The digital revolution has revolutionised many things and will revolutionise many more. We live in what the sociologist Shoshana Zuboff calls ‘the age of surveillance capitalism’. The large corporations in the industry, the big tech firms, are constantly trying to read our minds to monetise the process, to sell us desires or, in the case of governments (not only autocratic ones), to exert control. The ‘social credit’ system operates not only in China; it takes various forms depending on the context. All this is going to expand with new neurodigital technologies. Human beings are starting to become ‘hackable’, as the historian Yuval Noah Harari puts it. Cognitive manipulation technologies, as they are known, are being developed rapidly and in depth. For example, behavioural microtargeting is a technological tool for getting into our minds and changing them. And just around the corner are the possibilities entailed by the metaverse or metaverses and the great transhuman revolution that will be wrought by the immersive combination of the digital and biotech worlds.

Some foresaw this a while ago: 1984 dates from 1949. Aldous Huxley’s Brave New World is even older, dating back to 1932. Reflecting on his own book (and Orwell’s) in 1958, Huxley realised even then that ‘modern technology has led to the concentration of economic and political power, and to the development of a society controlled (ruthlessly in the totalitarian states, politely and inconspicuously in the democracies) by Big Business and Big Government’. This was before the digital revolution, the Internet and other communication systems such as mobiles, or the emergence of Big Tech, the vast technology companies, predominantly US and Chinese. But, of course, more than 10 years ago Mark Zuckerberg, the founder of Facebook was already arguing that privacy was no longer a ‘social norm’.

Some international institutions are fighting against these seemingly unstoppable tendencies. The European Court of Human Rights says that the right to freedom of thought ‘is the foundation of democratic society’. In September 2021 the United Nations High Commissioner for Human Rights, Michelle Bachelet, included the right to freedom of thought in her report into the immediate threats to our rights posed by Artificial Intelligence (AI). Meanwhile, the EU seeks to go even further in its proposals, by banning AI from penetrating our minds, something that is picked up on by Alegre, for whom ‘big tech is reading us all everywhere, all the time’, despite the fact that ‘extracting our thoughts without our informed consent is absolutely a violation of our right to freedom of thought’. Moreover, there are consequences for our voting intentions in democracies, as has already become evident from a variety of cases (Cambridge Analytica being one). Particular care should be taken with applying these technologies to justice as a means of judging, or even preventing, crimes.

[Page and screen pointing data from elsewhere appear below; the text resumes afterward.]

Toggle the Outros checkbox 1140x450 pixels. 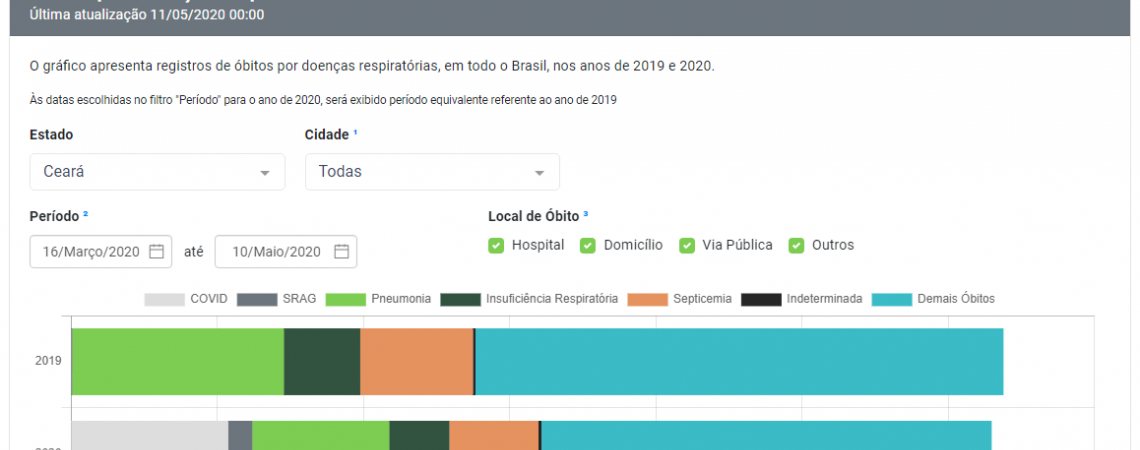point(796,245)
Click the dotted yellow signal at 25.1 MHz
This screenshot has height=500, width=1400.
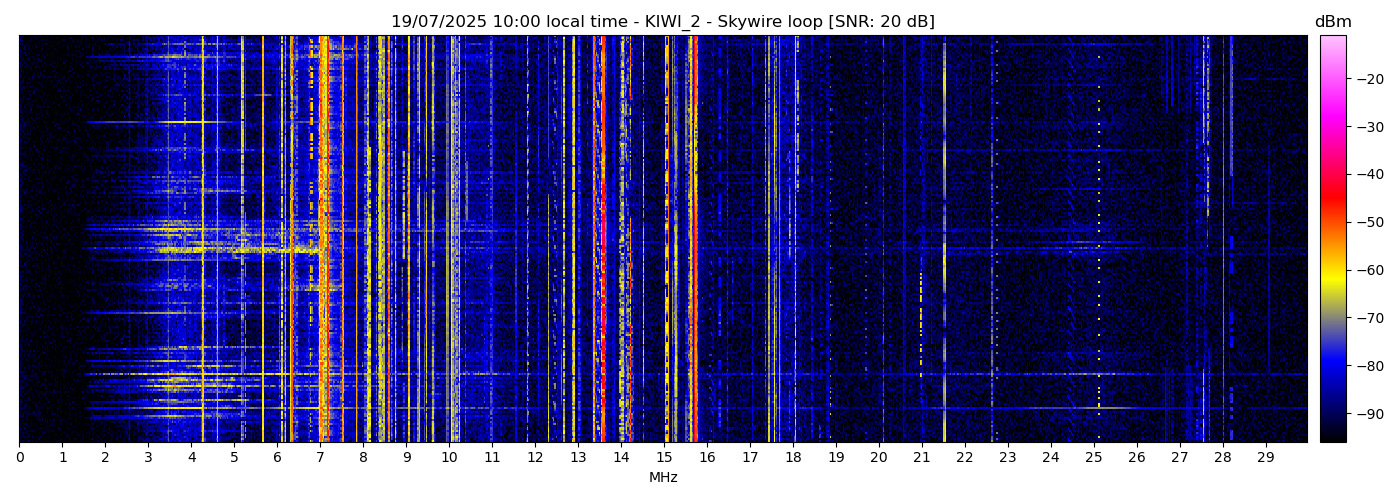(1098, 240)
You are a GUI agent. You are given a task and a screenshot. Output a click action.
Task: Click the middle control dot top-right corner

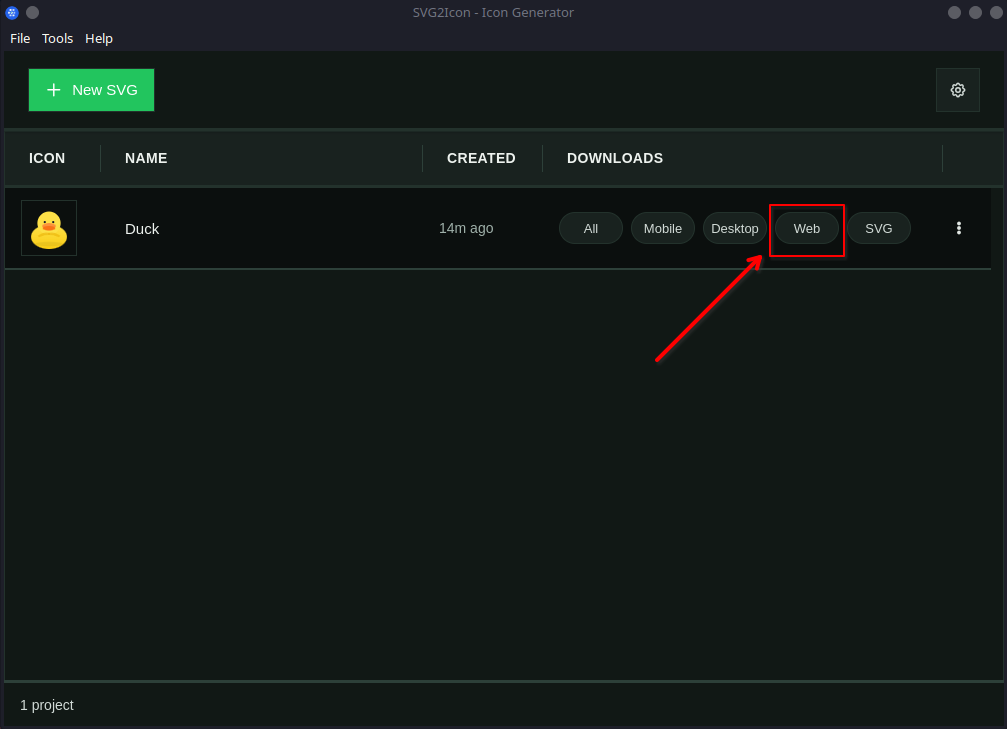point(975,12)
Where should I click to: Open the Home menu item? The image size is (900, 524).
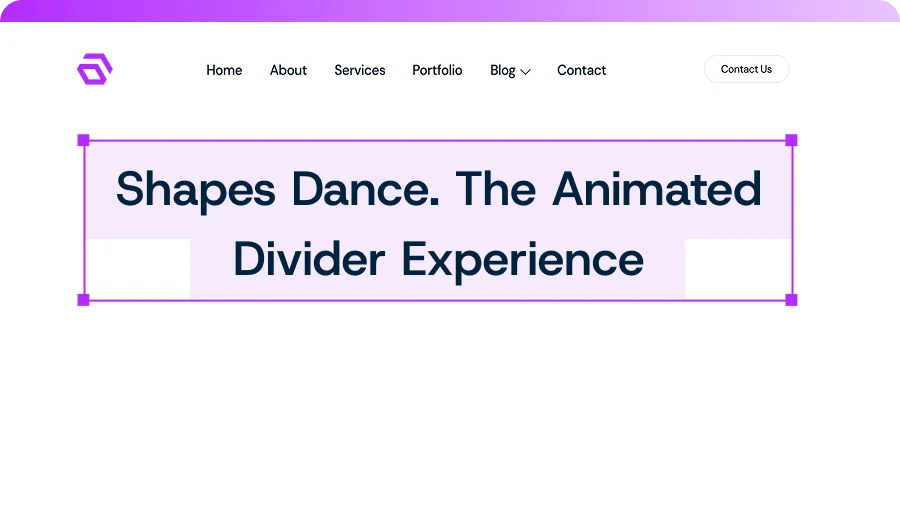[x=224, y=70]
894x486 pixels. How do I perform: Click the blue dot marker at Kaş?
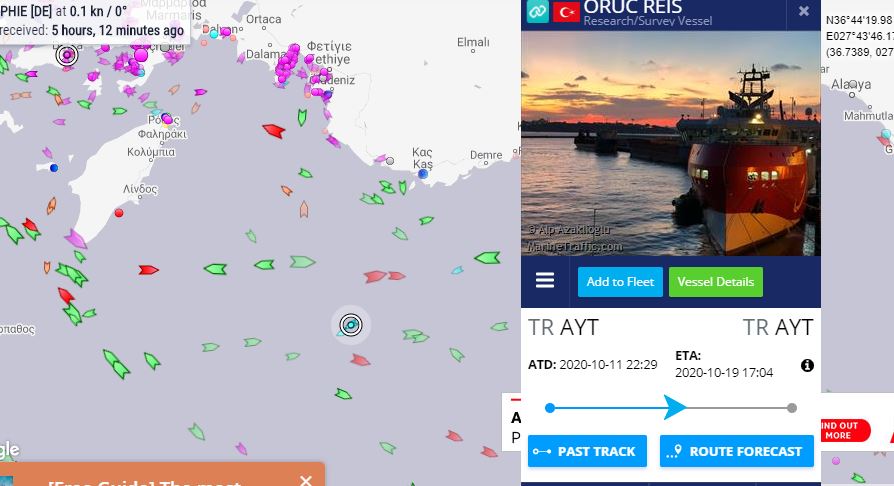click(422, 174)
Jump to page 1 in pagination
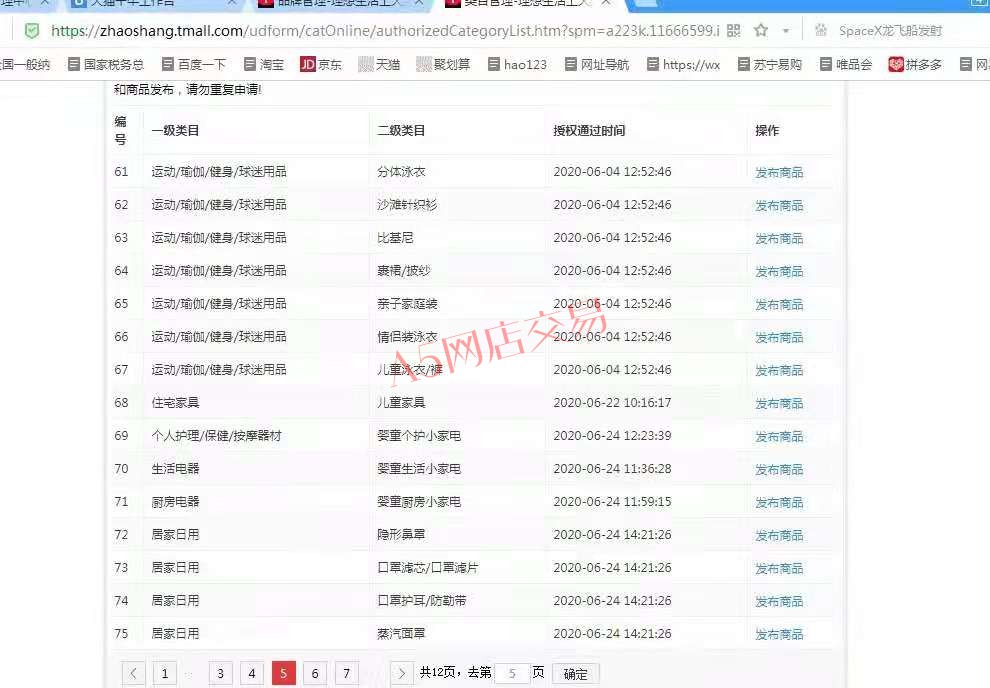This screenshot has height=688, width=990. 165,673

Respect for the privacy of the mind and freedom of thought –as well as freedom of expression– must be enshrined and strengthened in our democratic systems, and others, not only amid the capacity for control and manipulation wielded by public powers, but also in the face of certain private interests that have grown exponentially, and machines that we no longer understand. A world foreseen both by Orwell and Huxley.

Farewell

Here, after eight years, these Global Spectator posts draw to a close. I hope, dear reader, they have been of interest to you. After this length of time and at certain stages of life, it is important to be able to explore pastures new. I will continue to write articles and books, both of which require time and concentration. With the Global Spectator, and the analyses and activities with which I hope to have helped chart new terrain, these past eight years at the Elcano Royal Institute have been highly enriching in human respects and highly creative in intellectual respects. I shall continue taking part in some of the Institute’s working groups. Thank you.